TO DO
Repeat the records below verbatim.
** STUDY MATERIAL follows **
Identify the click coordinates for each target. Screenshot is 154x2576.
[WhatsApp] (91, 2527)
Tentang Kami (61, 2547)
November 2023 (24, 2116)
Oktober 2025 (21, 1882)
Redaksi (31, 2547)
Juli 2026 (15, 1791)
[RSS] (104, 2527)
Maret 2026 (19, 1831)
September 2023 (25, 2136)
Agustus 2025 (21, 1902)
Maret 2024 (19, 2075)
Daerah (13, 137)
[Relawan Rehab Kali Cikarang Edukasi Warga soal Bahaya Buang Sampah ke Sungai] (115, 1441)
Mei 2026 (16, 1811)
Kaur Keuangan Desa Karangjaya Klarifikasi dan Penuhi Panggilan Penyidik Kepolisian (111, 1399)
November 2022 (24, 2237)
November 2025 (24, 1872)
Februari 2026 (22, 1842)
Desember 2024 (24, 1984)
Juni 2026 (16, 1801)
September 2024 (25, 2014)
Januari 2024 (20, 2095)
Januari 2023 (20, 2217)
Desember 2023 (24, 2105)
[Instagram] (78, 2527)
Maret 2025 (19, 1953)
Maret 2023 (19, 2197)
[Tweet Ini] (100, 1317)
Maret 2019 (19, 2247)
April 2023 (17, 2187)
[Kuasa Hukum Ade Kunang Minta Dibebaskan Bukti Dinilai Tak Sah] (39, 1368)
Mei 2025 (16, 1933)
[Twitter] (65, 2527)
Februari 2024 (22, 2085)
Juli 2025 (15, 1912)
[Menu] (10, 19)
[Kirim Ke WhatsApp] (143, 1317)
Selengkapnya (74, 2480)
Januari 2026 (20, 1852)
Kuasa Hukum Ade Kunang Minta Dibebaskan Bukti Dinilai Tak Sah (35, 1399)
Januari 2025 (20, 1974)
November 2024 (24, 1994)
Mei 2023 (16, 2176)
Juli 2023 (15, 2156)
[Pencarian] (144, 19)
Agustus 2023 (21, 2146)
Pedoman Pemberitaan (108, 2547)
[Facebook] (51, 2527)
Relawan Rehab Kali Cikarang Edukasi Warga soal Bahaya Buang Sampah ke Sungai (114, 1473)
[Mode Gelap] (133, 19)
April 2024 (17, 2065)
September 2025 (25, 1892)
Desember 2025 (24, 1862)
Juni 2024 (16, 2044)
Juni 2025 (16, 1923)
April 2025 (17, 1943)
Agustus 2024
** End of STUDY MATERIAL **
RESULT OF THE EXERCISE
Identify the click coordinates for each target. Screenshot is 154x2576.
[WhatsApp] (91, 2527)
Tentang Kami (61, 2547)
November 2023 (24, 2116)
Oktober 2025 (21, 1882)
Redaksi (31, 2547)
Juli 2026 (15, 1791)
[RSS] (104, 2527)
Maret 2026 (19, 1831)
September 2023 (25, 2136)
Agustus 2025 (21, 1902)
Maret 2024 (19, 2075)
Daerah (13, 137)
[Relawan Rehab Kali Cikarang Edukasi Warga soal Bahaya Buang Sampah ke Sungai] (115, 1441)
Mei 2026 (16, 1811)
Kaur Keuangan Desa Karangjaya Klarifikasi dan Penuhi Panggilan Penyidik Kepolisian (111, 1399)
November 2022 (24, 2237)
November 2025 (24, 1872)
Februari 2026 (22, 1842)
Desember 2024 (24, 1984)
Juni 2026 (16, 1801)
September 2024 (25, 2014)
Januari 2024 (20, 2095)
Januari 2023 (20, 2217)
Desember 2023 (24, 2105)
[Instagram] (78, 2527)
Maret 2025 (19, 1953)
Maret 2023 (19, 2197)
[Tweet Ini] (100, 1317)
Maret 2019 (19, 2247)
April 2023 (17, 2187)
[Kuasa Hukum Ade Kunang Minta Dibebaskan Bukti Dinilai Tak Sah] (39, 1368)
Mei 2025 (16, 1933)
[Twitter] (65, 2527)
Februari 2024 (22, 2085)
Juli 2025 (15, 1912)
[Menu] (10, 19)
[Kirim Ke WhatsApp] (143, 1317)
Selengkapnya (74, 2480)
Januari 2026 (20, 1852)
Kuasa Hukum Ade Kunang Minta Dibebaskan Bukti Dinilai Tak Sah (35, 1399)
Januari 2025 (20, 1974)
November 2024 (24, 1994)
Mei 2023 (16, 2176)
Juli 2023 (15, 2156)
[Pencarian] (144, 19)
Agustus 2023 (21, 2146)
Pedoman Pemberitaan (108, 2547)
[Facebook] (51, 2527)
Relawan Rehab Kali Cikarang Edukasi Warga soal Bahaya Buang Sampah ke Sungai (114, 1473)
[Mode Gelap] (133, 19)
April 2024 (17, 2065)
September 2025 (25, 1892)
Desember 2025 (24, 1862)
Juni 2024 (16, 2044)
Juni 2025 (16, 1923)
April 2025 (17, 1943)
Agustus 2024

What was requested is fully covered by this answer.